Thursday, October 21, 2010

Be Like Martha

from the October issue of Martha Stewart Living Magazine.....
No. 6: Say "Chevre"

"Fresh goat cheeses, especially those made from the milk of grass-fed animals, contain high levels of conjugated linoleic acid, which helps you feel full and may help reduce body fat. Toss the cheese with whole-wheat pasta and kale, or add it to a black-bean-and-squash burrito."
little flower farm good! (And so good for you!)

Field Days

It has been a busy week on the farm. Our vegetable field is finally put to bed for the winter. An indescribably lovely feeling. Shane scythed the acre down, raked the surface vegetation into piles, and we pitched them into the back of our trusty old Dodge, creating quite the monumental haystack.

With the help of Pam and Ken, and Shirehorses Indy and Dance we did a little Fall tilling. The hens had a feast day, lunching on earthworms and the plow turn the soil over...
And neighbor Aaron came by to help us put in Vetch and Winter Rye. Next year's stand will be used as mulch for our vegetable rows, and also more feed for the sheep and goats. The last of the cabbages have been processed...and we are rapidly approaching breeding time for the ewes and goats.

"It is my contention that the feds don't want us to know, let alone dwell on the fact, that for two years running there have been in excess of 70 million food-borne illnesses in the U.S. That's 70+ million per year!
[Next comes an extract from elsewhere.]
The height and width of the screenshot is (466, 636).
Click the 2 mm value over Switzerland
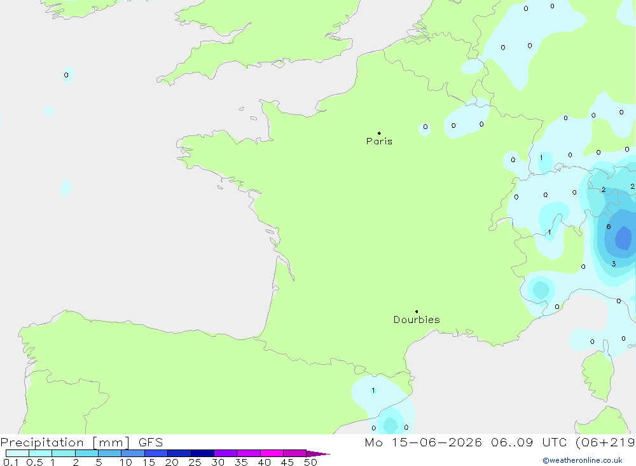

And far and away the vast majority of those have come from factory farms and food processing plants NOT from the small farmers.
Obvious conclusion? Our food and Drug Administration's testing and monitoring programs have broken down and drastically so. Why are'nt we worried? Why aren't we angry? Why do we put up with this? What to do? Get to know your local farmers and trust them because you can.
You will never get to know all the people and machines that are involved in industrial farming;processing meats, grains, and miscellaneous food products. Too many cogs in that wheel. Too many places for things to go terribly wrong. The best reason in the world to 'cultivate' your local food supply is not for economics, or cost, or taste, or freshness, it's for safety.
And, if we are serious about returning to a truly safe food supply we need to reinstitute Home Economics training to teach folks once again how to store, refrigerate, cook and evaluate food stuffs. One of the more prevalent human characteristics that corporate greed feeds on is ignorance. And ignorance we can address."